■ **Exercise**: Match the word "element". Return each line of the data below where it appears.

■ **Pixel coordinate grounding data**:

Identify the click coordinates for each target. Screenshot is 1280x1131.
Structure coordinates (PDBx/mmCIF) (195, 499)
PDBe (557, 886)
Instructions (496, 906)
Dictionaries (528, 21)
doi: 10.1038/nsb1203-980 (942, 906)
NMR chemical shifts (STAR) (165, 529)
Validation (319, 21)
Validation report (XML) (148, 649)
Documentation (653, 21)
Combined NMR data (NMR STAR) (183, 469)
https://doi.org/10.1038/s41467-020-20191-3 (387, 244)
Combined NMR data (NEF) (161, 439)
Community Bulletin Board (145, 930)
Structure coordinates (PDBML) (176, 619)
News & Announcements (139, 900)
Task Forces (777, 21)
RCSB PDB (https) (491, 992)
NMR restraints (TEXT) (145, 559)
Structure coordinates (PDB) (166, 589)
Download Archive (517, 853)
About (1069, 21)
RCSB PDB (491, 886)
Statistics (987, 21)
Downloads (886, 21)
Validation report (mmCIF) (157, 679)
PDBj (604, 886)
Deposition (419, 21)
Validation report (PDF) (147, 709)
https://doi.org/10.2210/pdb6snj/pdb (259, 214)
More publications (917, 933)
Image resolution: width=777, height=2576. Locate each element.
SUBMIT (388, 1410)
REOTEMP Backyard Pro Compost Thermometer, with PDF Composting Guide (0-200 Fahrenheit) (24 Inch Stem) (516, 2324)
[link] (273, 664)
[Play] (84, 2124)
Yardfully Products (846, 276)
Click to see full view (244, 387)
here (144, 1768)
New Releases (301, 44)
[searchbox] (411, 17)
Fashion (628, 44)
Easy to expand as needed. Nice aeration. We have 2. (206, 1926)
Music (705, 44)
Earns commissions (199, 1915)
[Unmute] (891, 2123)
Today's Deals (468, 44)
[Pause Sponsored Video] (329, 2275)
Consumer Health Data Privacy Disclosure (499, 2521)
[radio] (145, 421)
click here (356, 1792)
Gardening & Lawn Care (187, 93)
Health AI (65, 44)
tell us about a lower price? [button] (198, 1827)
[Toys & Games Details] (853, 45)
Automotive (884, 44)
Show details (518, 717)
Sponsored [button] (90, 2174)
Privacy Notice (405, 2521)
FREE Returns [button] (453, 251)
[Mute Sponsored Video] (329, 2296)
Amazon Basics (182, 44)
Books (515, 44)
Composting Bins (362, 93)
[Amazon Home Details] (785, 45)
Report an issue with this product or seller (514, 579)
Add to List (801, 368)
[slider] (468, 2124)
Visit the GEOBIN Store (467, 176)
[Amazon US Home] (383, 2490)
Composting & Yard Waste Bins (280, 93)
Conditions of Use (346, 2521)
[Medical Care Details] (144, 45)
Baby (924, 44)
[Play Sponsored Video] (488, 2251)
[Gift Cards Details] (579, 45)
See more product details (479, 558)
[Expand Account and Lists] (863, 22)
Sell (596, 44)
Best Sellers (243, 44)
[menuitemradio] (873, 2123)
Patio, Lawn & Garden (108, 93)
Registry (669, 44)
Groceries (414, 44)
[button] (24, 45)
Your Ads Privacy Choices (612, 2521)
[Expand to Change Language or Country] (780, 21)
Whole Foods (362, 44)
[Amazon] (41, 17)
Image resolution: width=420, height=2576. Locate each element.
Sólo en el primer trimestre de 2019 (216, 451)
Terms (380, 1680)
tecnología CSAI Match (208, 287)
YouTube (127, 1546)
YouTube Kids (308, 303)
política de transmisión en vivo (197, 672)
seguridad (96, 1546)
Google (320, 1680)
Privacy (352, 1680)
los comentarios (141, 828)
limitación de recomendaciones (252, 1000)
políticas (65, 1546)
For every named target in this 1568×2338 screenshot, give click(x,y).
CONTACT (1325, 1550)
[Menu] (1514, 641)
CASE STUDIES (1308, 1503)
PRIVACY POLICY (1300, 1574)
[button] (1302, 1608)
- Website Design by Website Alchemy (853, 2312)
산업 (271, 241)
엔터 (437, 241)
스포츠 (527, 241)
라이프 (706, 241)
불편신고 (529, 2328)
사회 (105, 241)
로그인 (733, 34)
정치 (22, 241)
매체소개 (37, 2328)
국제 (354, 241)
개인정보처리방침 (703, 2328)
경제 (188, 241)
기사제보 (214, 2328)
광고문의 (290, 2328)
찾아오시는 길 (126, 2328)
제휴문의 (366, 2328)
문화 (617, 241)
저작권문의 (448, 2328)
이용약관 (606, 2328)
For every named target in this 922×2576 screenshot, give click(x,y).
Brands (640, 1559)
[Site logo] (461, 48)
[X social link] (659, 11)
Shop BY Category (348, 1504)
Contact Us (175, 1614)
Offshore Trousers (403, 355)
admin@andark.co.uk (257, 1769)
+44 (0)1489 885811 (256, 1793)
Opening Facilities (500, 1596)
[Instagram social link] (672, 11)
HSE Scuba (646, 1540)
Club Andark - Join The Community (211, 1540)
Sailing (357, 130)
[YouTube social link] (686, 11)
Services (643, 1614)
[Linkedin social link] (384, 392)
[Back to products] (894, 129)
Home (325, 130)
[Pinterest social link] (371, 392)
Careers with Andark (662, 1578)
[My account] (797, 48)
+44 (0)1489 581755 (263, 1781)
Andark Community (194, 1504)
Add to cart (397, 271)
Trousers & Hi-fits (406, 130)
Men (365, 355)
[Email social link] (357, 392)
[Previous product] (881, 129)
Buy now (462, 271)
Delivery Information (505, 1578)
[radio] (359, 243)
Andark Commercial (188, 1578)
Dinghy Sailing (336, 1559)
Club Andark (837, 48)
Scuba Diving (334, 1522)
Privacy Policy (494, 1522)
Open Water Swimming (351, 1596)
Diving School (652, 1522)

■ **Solution to this problem**:
Image resolution: width=777, height=2576. Locate each element.
Image resolution: width=420, height=2576. Locate each element.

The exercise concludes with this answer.